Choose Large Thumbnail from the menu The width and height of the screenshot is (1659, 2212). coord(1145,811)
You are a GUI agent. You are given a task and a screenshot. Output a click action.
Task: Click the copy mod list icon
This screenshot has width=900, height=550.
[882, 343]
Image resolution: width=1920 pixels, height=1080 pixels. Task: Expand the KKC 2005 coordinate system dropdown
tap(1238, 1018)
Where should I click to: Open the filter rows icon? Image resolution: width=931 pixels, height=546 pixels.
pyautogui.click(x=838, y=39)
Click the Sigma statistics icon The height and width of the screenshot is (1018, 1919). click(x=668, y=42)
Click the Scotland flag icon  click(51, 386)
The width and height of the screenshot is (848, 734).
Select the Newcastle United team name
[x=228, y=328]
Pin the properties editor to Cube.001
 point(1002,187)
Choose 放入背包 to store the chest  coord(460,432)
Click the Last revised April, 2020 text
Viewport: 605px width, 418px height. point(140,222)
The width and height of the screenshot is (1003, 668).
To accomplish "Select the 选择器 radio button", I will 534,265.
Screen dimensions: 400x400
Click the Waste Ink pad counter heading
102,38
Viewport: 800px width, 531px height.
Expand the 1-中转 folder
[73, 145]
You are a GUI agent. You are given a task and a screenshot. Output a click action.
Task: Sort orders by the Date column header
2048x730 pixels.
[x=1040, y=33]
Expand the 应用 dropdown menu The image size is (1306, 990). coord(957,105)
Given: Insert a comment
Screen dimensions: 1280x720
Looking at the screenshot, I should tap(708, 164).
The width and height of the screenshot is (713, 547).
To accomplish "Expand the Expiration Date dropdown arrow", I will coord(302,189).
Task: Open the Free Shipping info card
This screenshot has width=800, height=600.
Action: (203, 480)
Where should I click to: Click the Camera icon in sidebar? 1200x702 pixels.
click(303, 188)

---+---

Reproduce word for word the stretch of the data from the line containing "Given: Insert a comment" through the end of the data.

Given: Insert a comment
Screen dimensions: 1280x720
Looking at the screenshot, I should tap(708, 164).
The width and height of the screenshot is (713, 547).
To accomplish "Expand the Expiration Date dropdown arrow", I will coord(302,189).
Task: Open the Free Shipping info card
This screenshot has width=800, height=600.
Action: (203, 480)
Where should I click to: Click the Camera icon in sidebar? 1200x702 pixels.
click(303, 188)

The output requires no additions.